WORK ORDER –
The entries that follow should be reproduced exactly, with no images carried over.

Collected data –
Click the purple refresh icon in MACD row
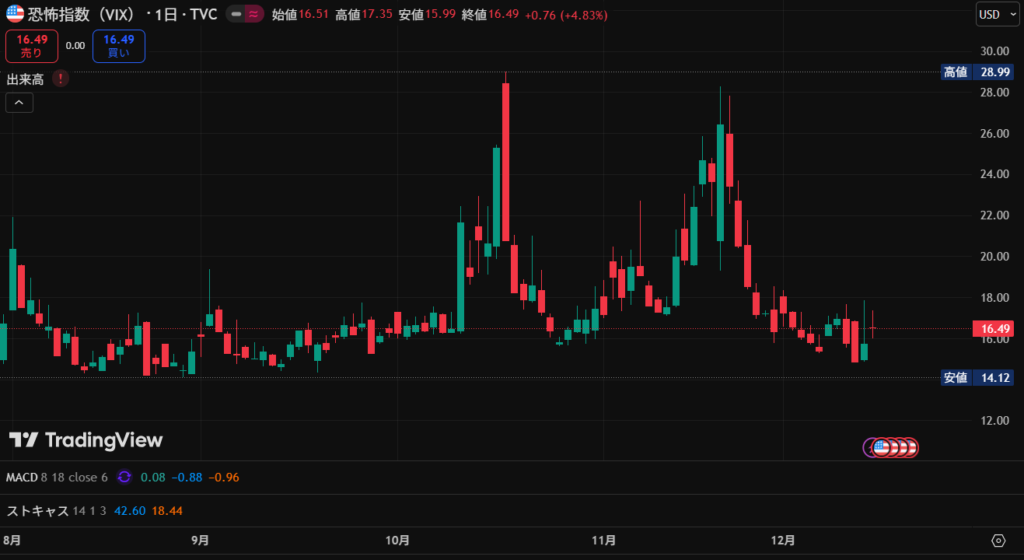Screen dimensions: 1024x560 [x=125, y=477]
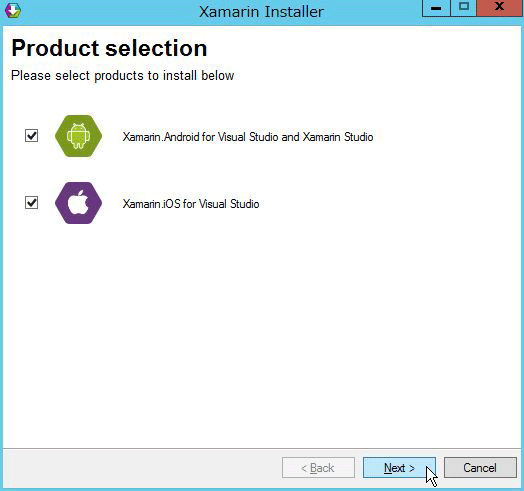This screenshot has width=524, height=491.
Task: Click the gray footer area left of Back
Action: click(140, 468)
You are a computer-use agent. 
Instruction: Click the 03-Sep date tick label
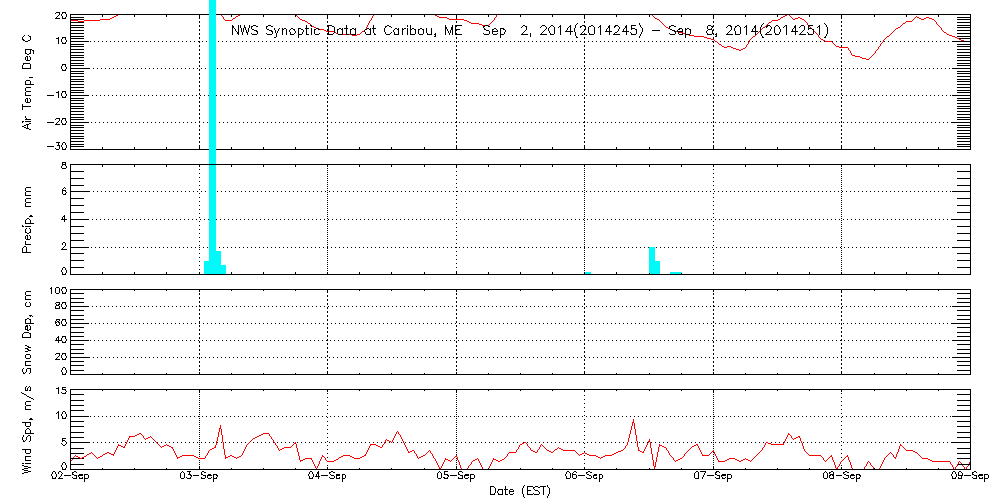coord(200,477)
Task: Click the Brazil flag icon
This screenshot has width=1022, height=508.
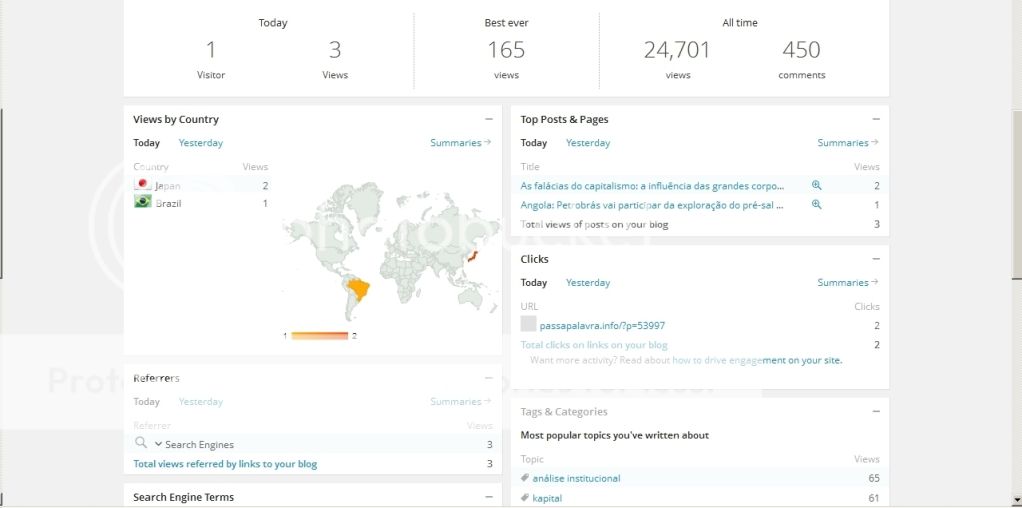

TASK ANSWER –
Click the purple refresh icon in MACD row
Screen dimensions: 1024x560 [x=125, y=477]
This screenshot has width=524, height=491.
Task: Click the gray footer area left of Back
Action: click(140, 468)
You are a computer-use agent. 
Instruction: Click the 03-Sep date tick label
coord(200,477)
Task: Click the Brazil flag icon
This screenshot has width=1022, height=508.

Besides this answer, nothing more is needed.